The prior treaty of 1863 laid out an area in which the tribe could hunt, provide for the safe passage of the westward trails and stagecoach through the tribe’s lands, provide for a peaceful co-existent for the stagecoach stations and for the new telegraph lines. But, as with progress, all life continues to evolve and new conditions arise.
According to Tom Rea, editor of Wyo.History.org, recently in Fort Bridger, the evolving circumstances continued to increase pressure on the tribes. Rea gave the fourth and final history presentation on the Fort Bridger Treaty of 1868 leading up to Tuesday’s re-enactment of the signing at the Fort Bridger State Historic Site. The series and re-enactment were a Wyoming Humanities presentation for the sesquicentennial, 150 years, of the signing of the Fort Bridger Treaty of 1868. The treaty established the Wind River Reservation in west-central Wyoming and the Shoshone-Bannock Reservation in Idaho at Fort Hall.

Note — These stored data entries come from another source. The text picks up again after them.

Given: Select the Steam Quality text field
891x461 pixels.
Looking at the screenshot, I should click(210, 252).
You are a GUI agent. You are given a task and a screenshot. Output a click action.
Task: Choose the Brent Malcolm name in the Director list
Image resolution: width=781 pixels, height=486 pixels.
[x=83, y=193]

The first treaty, 1863, set up Eastern Shoshone taking permanent residence in Warm Valley, the valley of the Big Wing River and its tributaries. The second treaty, signed in 1868, shrank the area to about 3.2 million acres, with its heart in the Wind River Valley. Seventy more years of land cessions and court cases further reduced the reservation to its present size of around 2.3 million acres, It is now home to two tribes, the Eastern Shoshone and the Northern Arapaho, and since the 1930s has been called the Wind River Reservation.
The Fort Bridger treaties of the 1860s were born of conflicts and compromises rooted in changing tribal economies, white emigration on the trails to Oregon, California and Utah, a local gold-mining boom, general encroachment on Indian lands—and the approach of the transcontinental railroad.